- [Task goal] Your job is to give again, exactly and with no additions, the lines in the records below from the one with "Where should I" through the one with "This screenshot has height=493, width=1568.", both included. Omit the pictures.

- [Data supplied]
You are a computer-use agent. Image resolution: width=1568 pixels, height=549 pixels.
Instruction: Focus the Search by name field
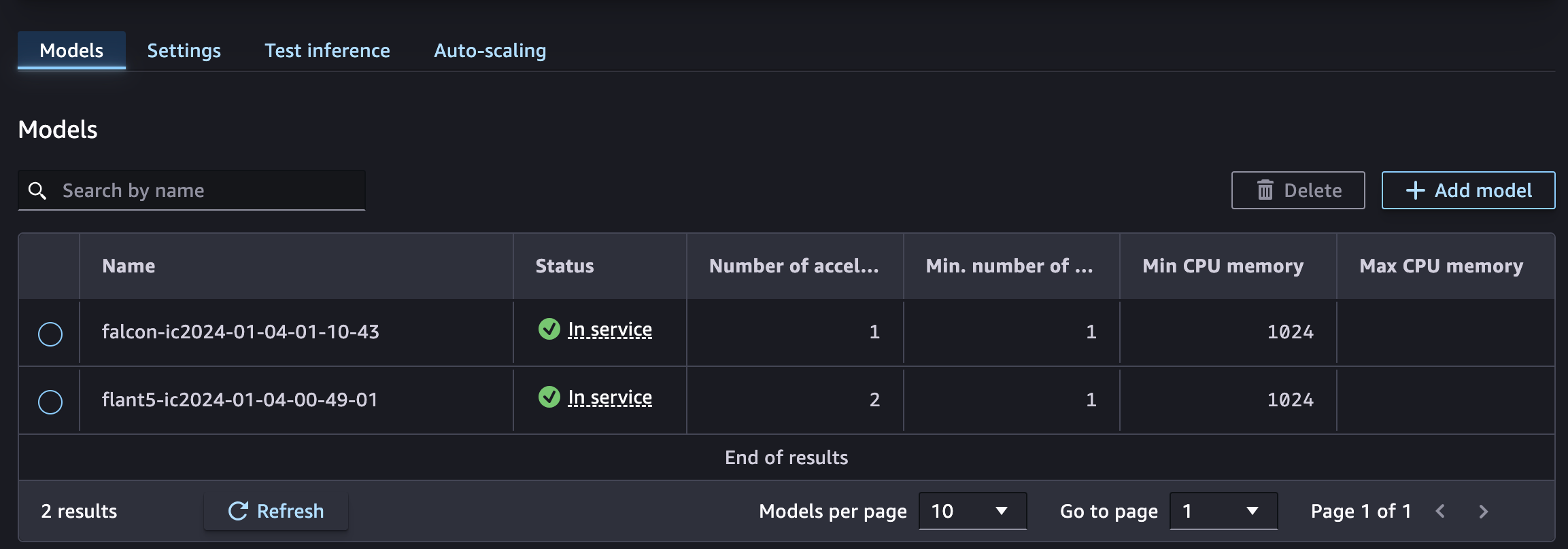tap(204, 191)
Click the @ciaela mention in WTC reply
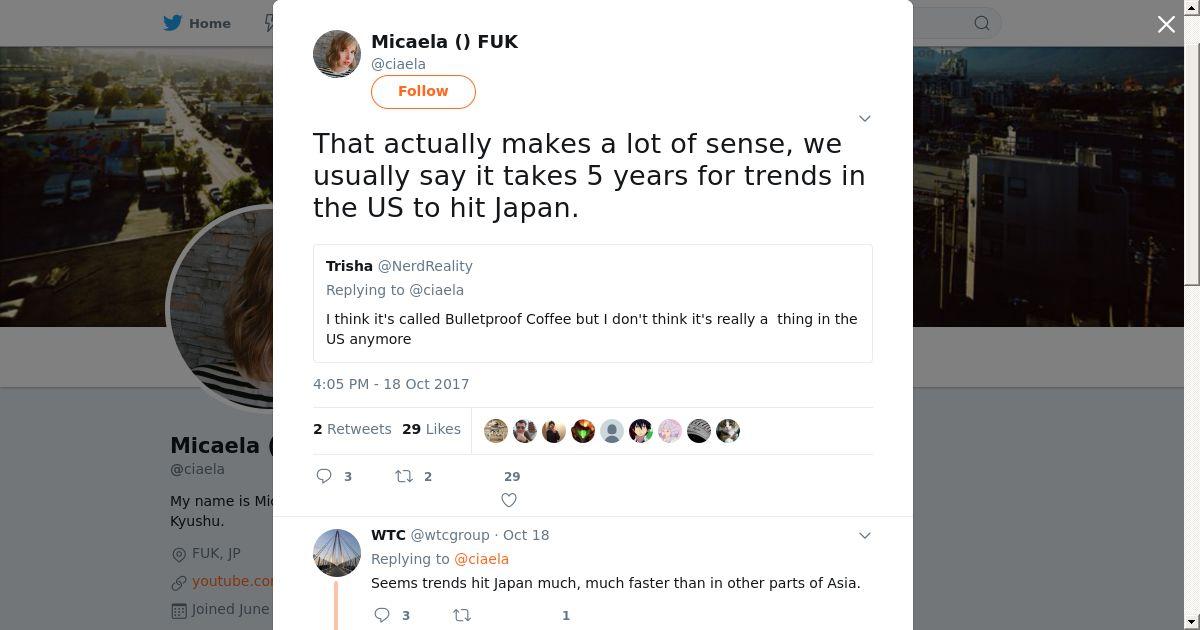This screenshot has width=1200, height=630. tap(481, 559)
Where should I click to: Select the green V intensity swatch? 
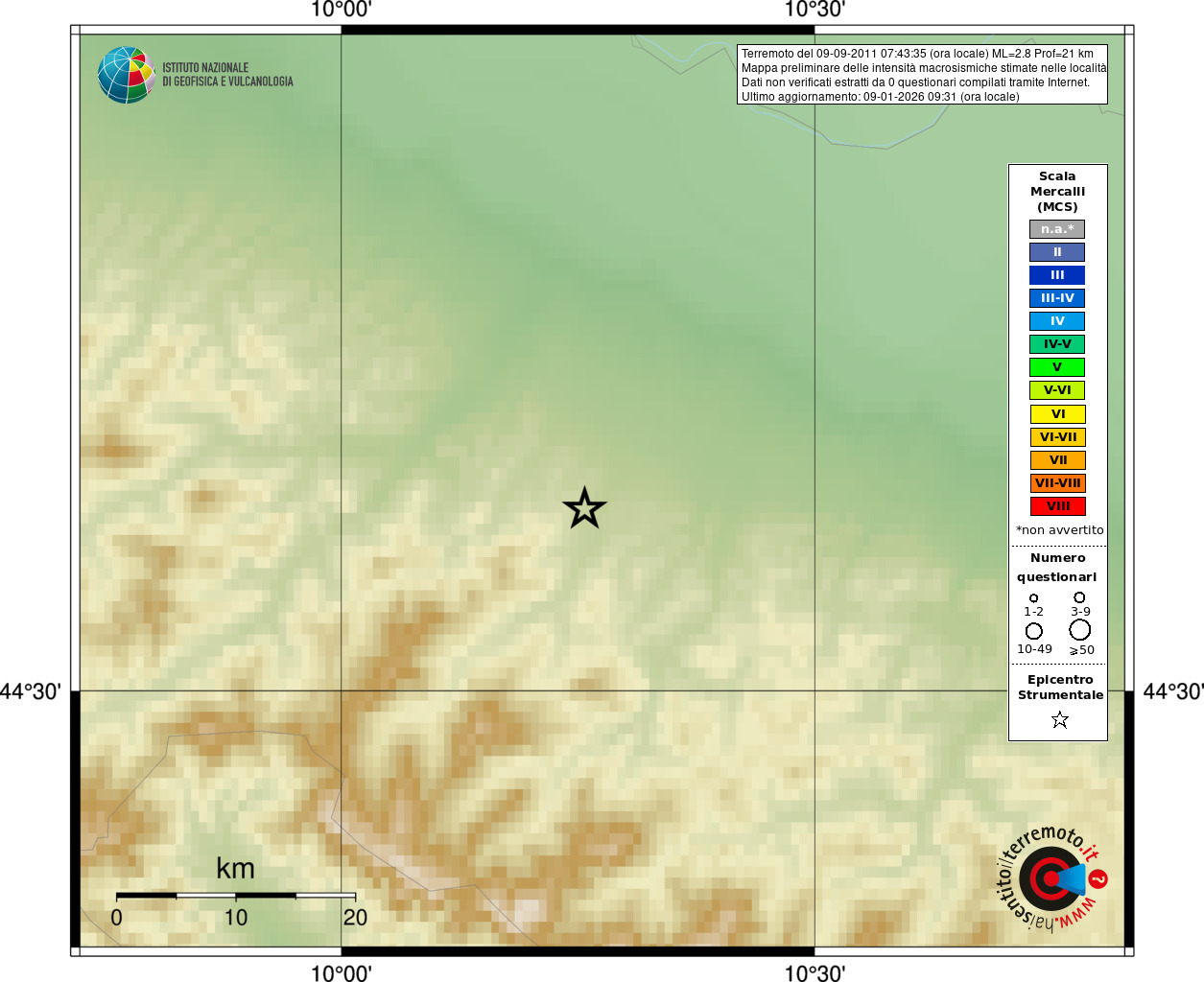click(x=1057, y=367)
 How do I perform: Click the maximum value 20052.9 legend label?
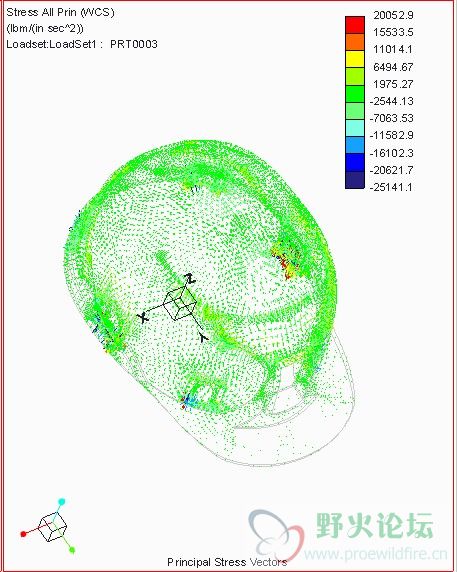point(393,15)
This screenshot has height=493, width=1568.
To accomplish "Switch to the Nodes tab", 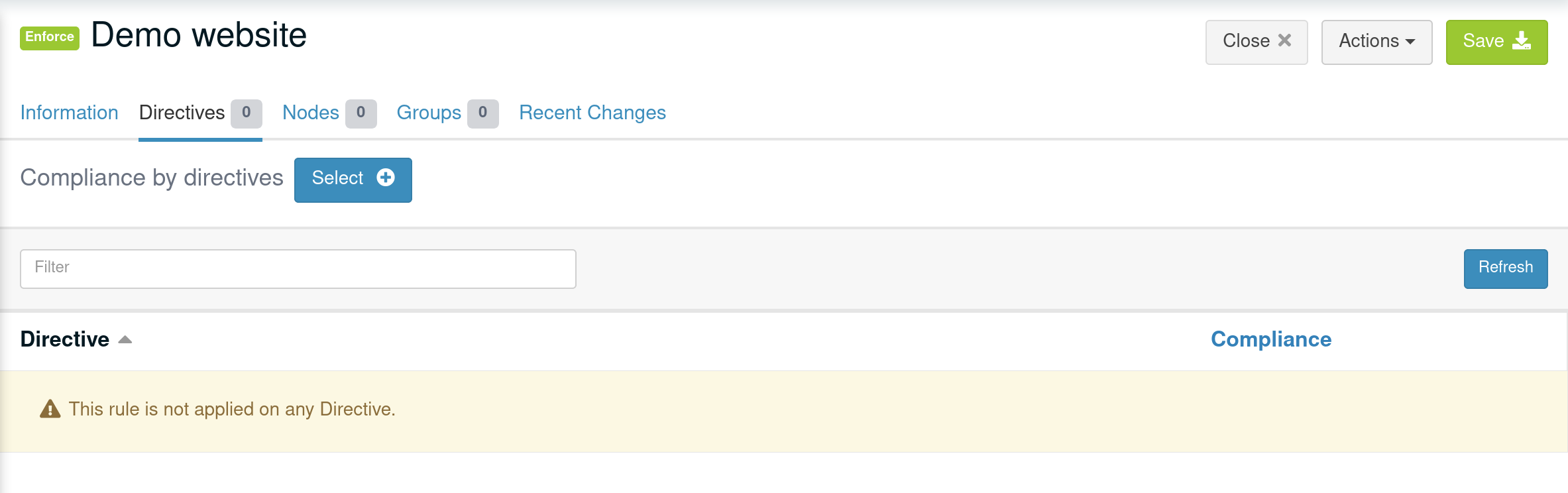I will [x=311, y=113].
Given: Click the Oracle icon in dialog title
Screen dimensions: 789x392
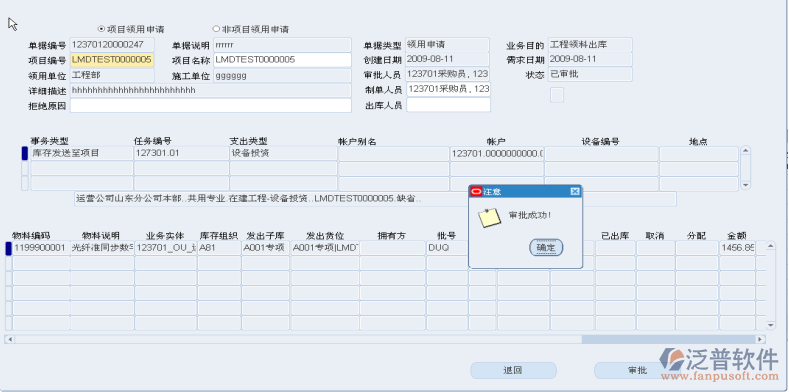Looking at the screenshot, I should 476,192.
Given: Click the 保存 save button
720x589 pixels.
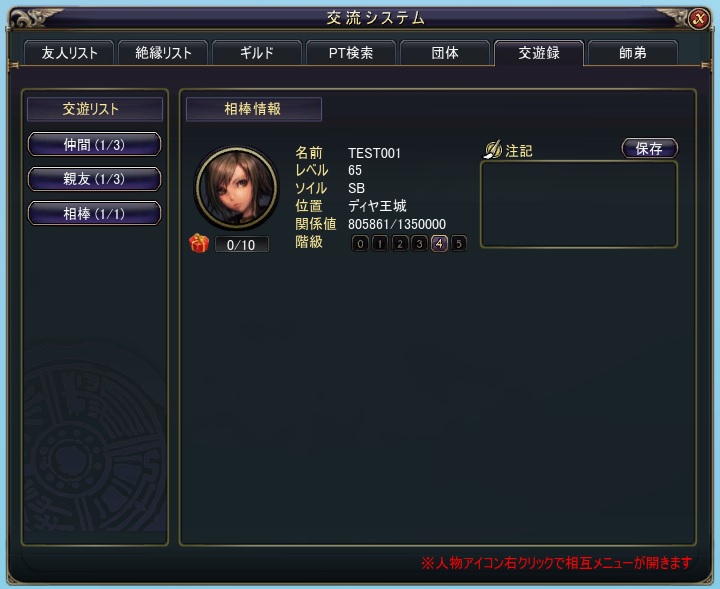Looking at the screenshot, I should [649, 148].
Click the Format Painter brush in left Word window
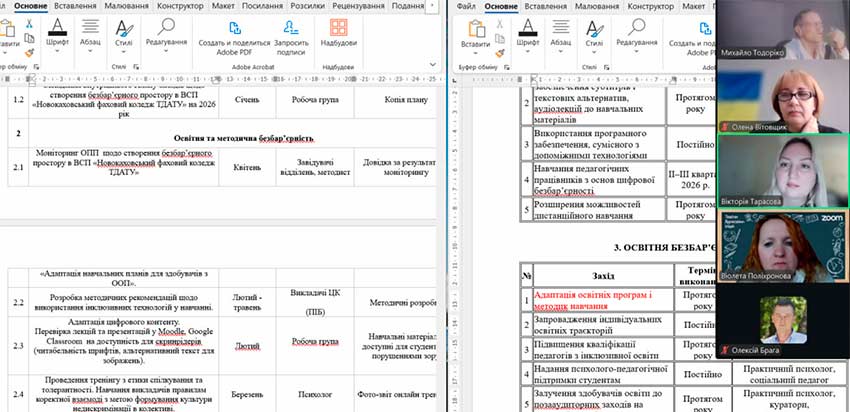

- [Written solution]
Where should I click to: Select the green V intensity swatch? 
click(x=1057, y=367)
 How do I perform: Click the maximum value 20052.9 legend label?
point(393,15)
This screenshot has height=493, width=1568.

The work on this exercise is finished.